■ **DOCUMENT TEXT**:
Original residue Substitution
Ala              Gly, Ser
Arg              Lys
Asn              Gln, His
Asp              Glu
Cys              Ser
Gln              Asn
Glu              Asp
Gly              Ala, Pro
His              Asn, Gln
Ile              Leu, Val
Leu              Ile, Val
Lys              Arg, Gln, Glu
Met              Leu, Tyr, Ile
Phe              Met, Leu, Tyr
Ser              Thr
Thr              Ser
Trp              Tyr
Tyr              Trp, Phe
Val              Ile, Leu

[0029] A preferred embodiment of the polypeptides according to the invention is a Heliothis virescens USP which has the amino acid sequence of SEQ ID NO: 2.

[0030] The invention furthermore relates to antibodies which bind specifically to the abovementioned polypeptides or receptors. Such antibodies are produced in the customary fashion. For example, such antibodies can be raised by injecting a substantially immunocompetent host with an amount of a polypeptide according to the invention or fragment thereof which is effective for antibody production, and subsequently obtaining this antibody. Furthermore, an immortalized cell line which produces monoclonal antibodies may be obtained in a manner known per se. If appropriate, the antibodies may be labelled with a detection reagent. Preferred examples of such a detection reagent are enzymes, radiolabelled elements, fluorescent chemicals or biotin. Instead of the complete antibody, fragments may also be employed which have the desired specific binding properties. The term “antibody” as used in the present context therefore also extends to parts of complete antibodies, such as Fa, F(ab′)2 or Fv fragments, which are still capable of binding to the epitopes of the polypeptides according to the invention.

[0031] In order to produce the polypeptides which are encoded by the nucleic acids according to the invention, host cells which contain at least one of the nucleic acids according to the invention can be cultured under suitable conditions. Then, the desired polypeptides can be isolated from the cells or the culture medium in the customary manner.

[0032] A rapid method of isolating the polypeptides according to the invention which are synthesized by host cells using a nucleic acid according to the invention starts with expressing a fusion protein, it being possible for the fusion partner to be affinity-purified in a simple manner. The fusion partner may be, for example, glutathione S-transferase. The fusion protein can then be purified on a glutathione affinity column. The fusion partner can be removed by partial proteolytic cleavage, for example at linkers between the fusion partner and the polypeptide according to the invention to be purified. The linker can be designed such that it includes target amino acids such as arginine and lysine residues which define sites for trypsin cleavage. Standard cloning methods using oligonucleotides may be employed to generate such linkers.

■ **EXERCISE**: Pick up the patent passage on USP polypeptides after its final sentence and continue writing it. The material that comes next is unrelated to the patent passage on USP polypeptides.

■ **DATA SUPPLIED**:
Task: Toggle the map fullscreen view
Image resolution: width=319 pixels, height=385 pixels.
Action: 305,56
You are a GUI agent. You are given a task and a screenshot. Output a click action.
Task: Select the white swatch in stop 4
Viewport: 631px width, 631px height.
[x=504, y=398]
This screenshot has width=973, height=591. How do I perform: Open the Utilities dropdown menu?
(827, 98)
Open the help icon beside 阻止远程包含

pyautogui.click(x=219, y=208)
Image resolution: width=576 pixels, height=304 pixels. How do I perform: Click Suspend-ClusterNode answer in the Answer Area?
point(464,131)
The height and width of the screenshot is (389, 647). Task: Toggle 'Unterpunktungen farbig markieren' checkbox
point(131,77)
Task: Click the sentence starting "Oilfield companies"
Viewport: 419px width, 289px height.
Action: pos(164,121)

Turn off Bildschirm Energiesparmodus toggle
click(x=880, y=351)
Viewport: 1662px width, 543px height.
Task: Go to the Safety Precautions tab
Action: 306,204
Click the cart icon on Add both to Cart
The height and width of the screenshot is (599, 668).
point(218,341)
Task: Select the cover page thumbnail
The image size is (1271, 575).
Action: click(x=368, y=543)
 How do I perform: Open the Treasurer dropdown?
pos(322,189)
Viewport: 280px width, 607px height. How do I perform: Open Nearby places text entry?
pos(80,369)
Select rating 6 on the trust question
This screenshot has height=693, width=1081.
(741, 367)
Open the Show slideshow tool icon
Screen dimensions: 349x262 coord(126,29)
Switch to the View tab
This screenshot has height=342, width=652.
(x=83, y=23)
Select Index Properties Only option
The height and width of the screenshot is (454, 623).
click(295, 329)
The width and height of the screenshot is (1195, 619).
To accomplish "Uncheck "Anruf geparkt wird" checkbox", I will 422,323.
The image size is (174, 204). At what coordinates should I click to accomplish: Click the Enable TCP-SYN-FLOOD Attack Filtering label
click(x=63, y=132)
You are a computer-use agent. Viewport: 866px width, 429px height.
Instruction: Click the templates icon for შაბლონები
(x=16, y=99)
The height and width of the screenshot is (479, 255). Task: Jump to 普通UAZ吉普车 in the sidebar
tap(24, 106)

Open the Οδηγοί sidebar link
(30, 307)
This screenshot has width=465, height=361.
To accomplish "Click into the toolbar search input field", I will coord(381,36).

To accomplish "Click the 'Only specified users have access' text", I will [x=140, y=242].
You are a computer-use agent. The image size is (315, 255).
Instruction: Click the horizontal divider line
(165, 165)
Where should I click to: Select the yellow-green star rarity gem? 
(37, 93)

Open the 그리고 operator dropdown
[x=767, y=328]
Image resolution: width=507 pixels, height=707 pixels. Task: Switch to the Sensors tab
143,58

■ **RESULT**:
[0033] Other purification methods which are possible are based on preparative electrophoresis, FPLC, BPLC (for example using gel filtration columns, reversed-phase columns or moderately hydrophobic columns), gel filtration, differential precipitation, ion-exchange chromatography or affinity chromatography.

[0034] The nucleic acids according to the invention can be prepared in the customary manner. For example, the nucleic acid molecules can be chemically synthesized in their entirety. Alternatively, short portions of the sequences according to the invention can be synthesized chemically, and such oligonucleotides can be radiolabelled or labelled with a fluorescent dye. The labelled oligonucleotides can be used for searching cDNA libraries generated on the basis of insect mRNA. Clones with which the labelled oligonucleotides hybridize are selected for isolating the DNA in question. After the isolated DNA has been characterized, the nucleic acids according to the invention are obtained in a simple fashion.

[0035] Additionally, the nucleic acids according to the invention can be prepared by PCR methods using chemically synthesized oligonucleotides.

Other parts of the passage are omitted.